Both of these forms of coercion are present here. The United States has directly deprived Venezuela of its ability to control its political system, by kidnapping Maduro and apparently engineering some kind of deal with the leftovers of his regime, especially Vice-President Rodriguez and her brother, the speaker of the national parliament, who was apparently the main conduit for negotiations with Trump. Trump has made clear demands of the Venezuelan government – these now include not only the continuing presence of American companies in the Venezuelan oil industry, but also the physical transfer of millions of barrels of oil to the US, and the severing of ties with Russia and China. All of these are matters that squarely fall within Venezuela’s internal and external affairs. And these demands are clearly backed by severe threats – of renewed use of force by the US against Venezuela, and even of direct harm to the regime leaders, with Trump expressly telling Rodriguez that ‘if she doesn’t do what’s right, she is going to pay a very big price, probably bigger than Maduro.’
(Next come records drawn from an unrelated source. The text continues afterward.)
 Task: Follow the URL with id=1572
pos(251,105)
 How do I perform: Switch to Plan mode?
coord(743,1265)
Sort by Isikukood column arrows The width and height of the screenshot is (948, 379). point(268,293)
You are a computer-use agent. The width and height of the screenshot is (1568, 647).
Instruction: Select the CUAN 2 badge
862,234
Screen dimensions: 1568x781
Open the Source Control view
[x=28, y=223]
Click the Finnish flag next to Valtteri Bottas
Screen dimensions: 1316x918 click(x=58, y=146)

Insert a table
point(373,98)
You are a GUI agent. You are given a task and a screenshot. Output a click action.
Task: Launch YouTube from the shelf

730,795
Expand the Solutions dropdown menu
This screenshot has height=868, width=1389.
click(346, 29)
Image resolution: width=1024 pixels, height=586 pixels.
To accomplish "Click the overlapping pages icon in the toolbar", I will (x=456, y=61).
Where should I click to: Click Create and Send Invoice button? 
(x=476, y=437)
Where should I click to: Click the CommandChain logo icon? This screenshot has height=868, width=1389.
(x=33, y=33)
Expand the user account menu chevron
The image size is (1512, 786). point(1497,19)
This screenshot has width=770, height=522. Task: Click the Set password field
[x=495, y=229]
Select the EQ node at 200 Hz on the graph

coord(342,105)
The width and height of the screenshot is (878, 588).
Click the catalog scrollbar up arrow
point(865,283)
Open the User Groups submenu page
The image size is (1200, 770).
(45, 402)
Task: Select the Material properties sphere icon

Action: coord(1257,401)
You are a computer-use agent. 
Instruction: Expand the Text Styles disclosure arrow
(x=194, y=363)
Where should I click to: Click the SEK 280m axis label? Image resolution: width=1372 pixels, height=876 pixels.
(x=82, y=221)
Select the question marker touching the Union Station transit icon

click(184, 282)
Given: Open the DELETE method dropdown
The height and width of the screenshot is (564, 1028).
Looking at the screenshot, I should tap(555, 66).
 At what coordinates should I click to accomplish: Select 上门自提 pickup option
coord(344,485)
That’s simply where we stand today: the United States is clearly flouting the prohibition of intervention, with the US president behaving as a racketeering mafia don – the Donroe Doctrine and the ‘Trump Corollary’ being fancy names for the kind of bullying behaviour that all Americans, who still live in a democracy capable of keeping its leaders in check, should be greatly ashamed of. Those who endorse such behaviour, or fail to condemn it, should equally be ashamed and share the responsibility for the failing global order. The irony that the people of Venezuela will likely continue to suffer under a dictatorship that for now remains largely intact and will likely cooperate with Trump just adds insult to injury. And 2026 has barely even begun.